_Work request_
Repeat every line that appears below, with nothing altered.

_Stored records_
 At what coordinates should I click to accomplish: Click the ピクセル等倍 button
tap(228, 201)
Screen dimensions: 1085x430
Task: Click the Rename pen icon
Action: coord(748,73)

_Output of the exercise_
 At what coordinates should I click to accomplish: Click the ピクセル等倍 button
tap(228, 201)
Screen dimensions: 1085x430
Task: Click the Rename pen icon
Action: coord(748,73)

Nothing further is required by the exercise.